On the afternoon of Dec. 10, Missouri coach Frank Haith became 9-0 following his team’s 25-point smothering of Navy and, afterward, he recalled a line from Rick Barnes, his mentor as an assistant at Texas.
“Proud peacocks today,” Haith said. “Feather dusters tomorrow.”
In the same minutes that he said it, Christian Watford let fly a prayer from the left elbow of the arc inside Assembly Hall at the wail of the buzzer. Crimson-clad students blitzed the floor as unranked Indiana busted then-and-current No. 1 Kentucky.
“Our guys understand that it could come down on us at any time,” Haith said.

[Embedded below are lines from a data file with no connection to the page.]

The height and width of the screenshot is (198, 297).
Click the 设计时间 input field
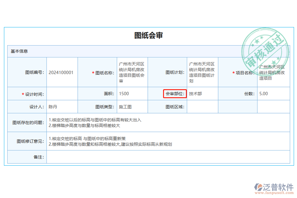(x=62, y=94)
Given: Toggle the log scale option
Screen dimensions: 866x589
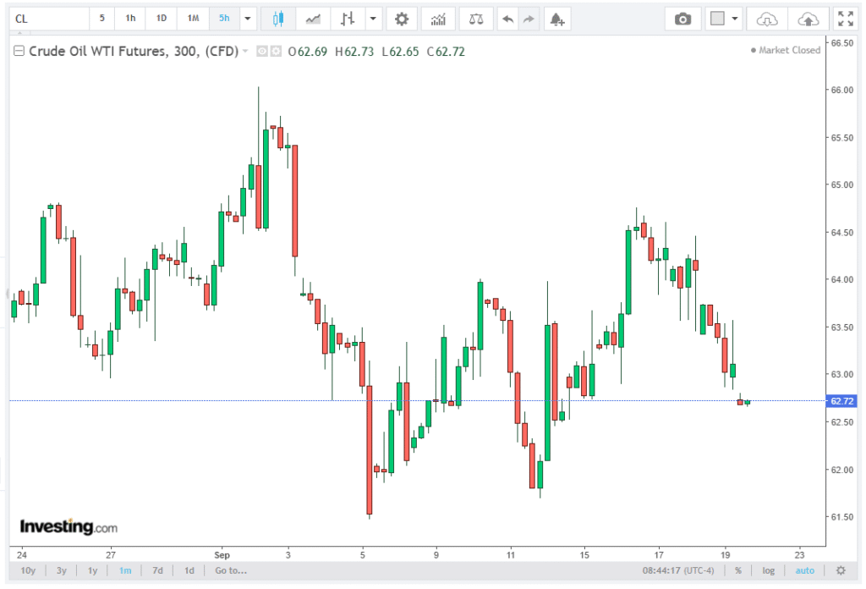Looking at the screenshot, I should (768, 570).
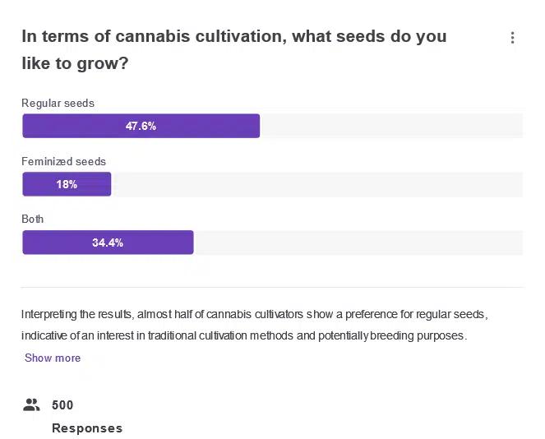Click the 18% percentage value
Image resolution: width=545 pixels, height=439 pixels.
[x=67, y=184]
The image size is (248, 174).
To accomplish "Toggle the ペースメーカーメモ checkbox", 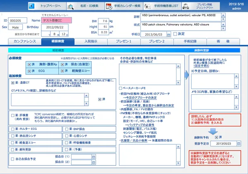I will (x=121, y=88).
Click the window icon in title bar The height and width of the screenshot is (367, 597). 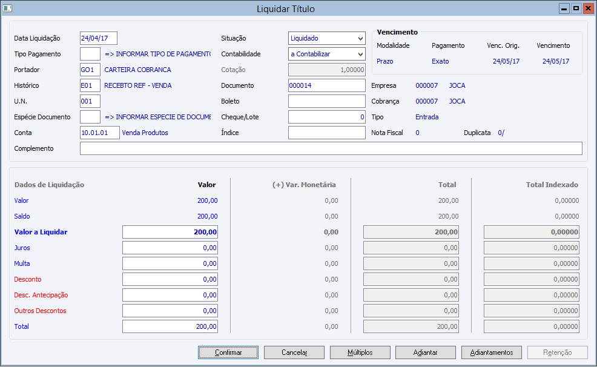click(x=8, y=8)
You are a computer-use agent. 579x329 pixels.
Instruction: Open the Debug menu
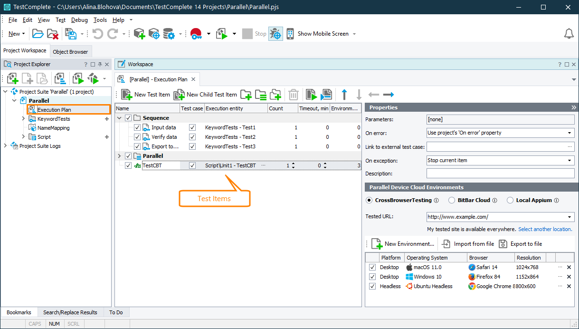point(79,20)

The Tigers (18-2, 5-2 Big 12 Conference) brought the disciplined and levelheaded attitude they’ve carried throughout their whole season when they met Oklahoma State on Wednesday in Stillwater, Okla. The city has been unfriendly territory for ranked Missouri teams, having lost in all but one meeting since 1997.
Even after downing then-No. 3 Baylor and earning their decade-best No. 2 ranking, the Tigers returned to practice at Mizzou Arena and began critical study of their next opponent, as has been the custom on their thrilling, doubter-converting rise.
“Respect every team you play against,” said senior forward Ricardo Ratliffe, the national player of the week. “There (are) no cupcakes in the Big 12, so we’re going to prepare for Oklahoma State just like we did Baylor even though it doesn’t say Oklahoma State, No. 3. We’re still going to practice just as hard.”
Sure, Haith couldn’t help but crease a smile when he was reminded that he, having never been the head coach of a top 10 team, was the man behind the land’s No. 2 team. It took less time than a fist would have to pump before he returned to his business self and replaced a smile with a familiarly serious, determined face.
“(There are) a lot of people patting you on the back and then you get sore shoulders from that,” Haith said. “We will get Oklahoma State’s very, very best effort, as we will every night we lace ‘em up. That comes along with the territory of having some national recognition.”
And sure enough, a young and fiery Cowboys team with a sub-.500 record went toe-to-toe with the seasoned Tigers. By the end, OSU freshman guard Le’Bryan Nash had a career-high 27 points to his squad’s 79-72 win. He chucked the ball toward the rafters. Fans in orange flooded the court.
Missouri led 55-47 entering the game’s final 13 minutes before being out-jousted in a 32-17 OSU scoring run. Ratliffe led the Tigers with 25 points and 12 rebounds. Senior guard Marcus Denmon added 17 on 4-of-16 shooting.
“We didn’t play the way we normally play, in terms of being active and aggressive and going after loose balls,” Haith said after the game. “I think there were so many of those when we had the ball in our hands and they got it.”
Missouri will face Texas Tech on Saturday at Mizzou Arena.
“No one big win or one tough loss is going to define us,” Haith said in-between the Baylor win and OSU loss, between the time as “proud peacocks” and “feather-dusters.”